─── Source passage
Care-worker immigration rules relaxed

Care workers have been added to the shortage occupation list after a decision by the Department of Health and Social Care last year.

15 February 2022

Immigration rules on care-worker jobs have been relaxed as the social care sector increasingly struggles to attract and keep staff.

Care workers have been added to the shortage occupation list after a decision first announced by the Department of Health and Social Care (DHSC) on Christmas Eve, the BBC reported.

The decision followed a recommendation from the Migration Advisory Committee (MAC) that the jobs be made eligible for the health and care visa and placed on the list, which is designed to help migrants get work visas to fill jobs where there are shortages.

This was called for “immediately” to temper “severe and increasing difficulties” the sector was facing with recruitment and retention, the MAC said in mid-December.

Elective recovery plan
Health Secretary Sajid Javid (Victoria Jones/PA)
──────
─── Data segment
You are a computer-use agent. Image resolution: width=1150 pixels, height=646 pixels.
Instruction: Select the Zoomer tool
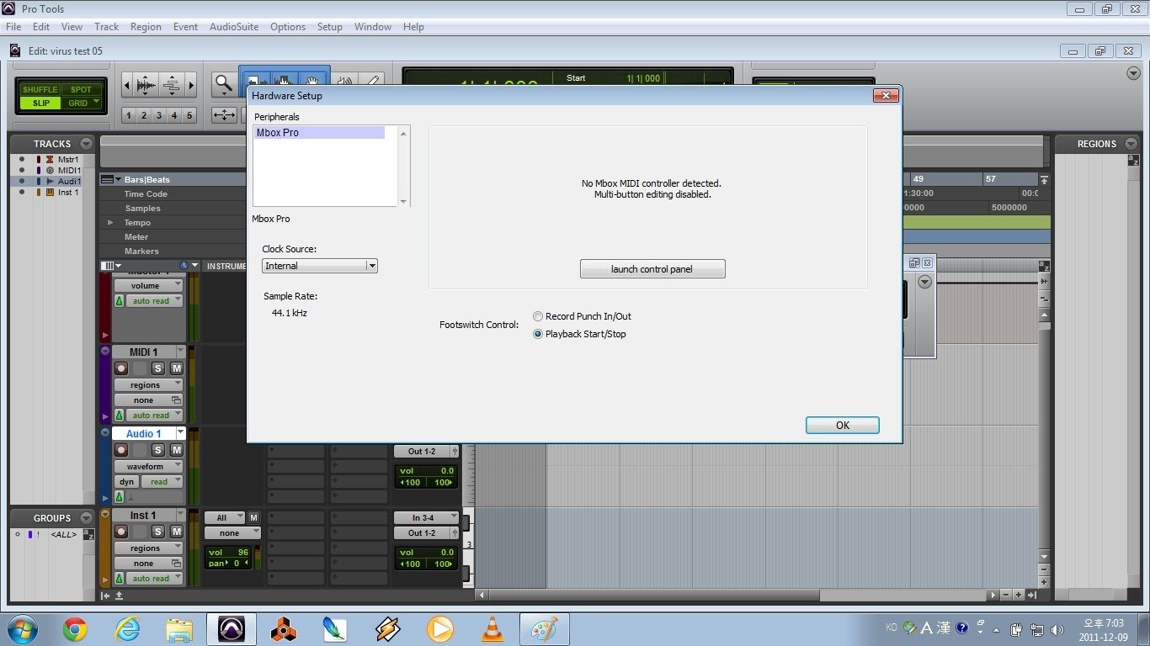pos(223,82)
──────
→ What to do
**a)** Summarize the care-worker immigration article in two sentences.
**b)** Proceed with the care-worker immigration article, starting after its last line.
The data above comes from a separate source and is unrelated to the article.

→ Expected responses
**a)** Immigration rules for care-worker jobs have been relaxed as the social care sector struggles to attract and keep staff, with care workers added to the shortage occupation list after a decision the Department of Health and Social Care first announced on Christmas Eve. The change followed a mid-December recommendation from the Migration Advisory Committee that the jobs be made eligible for the health and care visa and placed on the list immediately, to ease severe and increasing recruitment and retention difficulties.

**b)**
In December, Health Secretary Sajid Javid said the measure would help to “ensure short-term sustainability” as he also urged care workers to get vaccinated.

He said: “I also urge all care staff yet to do so to come forward to get boosted now to protect themselves and those they care for.”

Care workers and carers from overseas will be able to move with dependents, including partners and children, and the visa offers a path to settlement in the UK, the DHSC said.

Home Secretary Priti Patel said: “The care sector is experiencing unprecedented challenges prompted by the pandemic and the changes we’ve made to the health and care visa will bolster the workforce and help alleviate some of the pressures currently being experienced.”

Last year’s announcement came after campaigners accused the Government of excluding care workers from its new immigration system and ignoring the role they have played during the coronavirus pandemic.

Care providers are experiencing high vacancy rates and turnover, and pressure on staffing is being exacerbated by the recent spread of Omicron.

The temporary measures will be in place for a minimum of 12 months.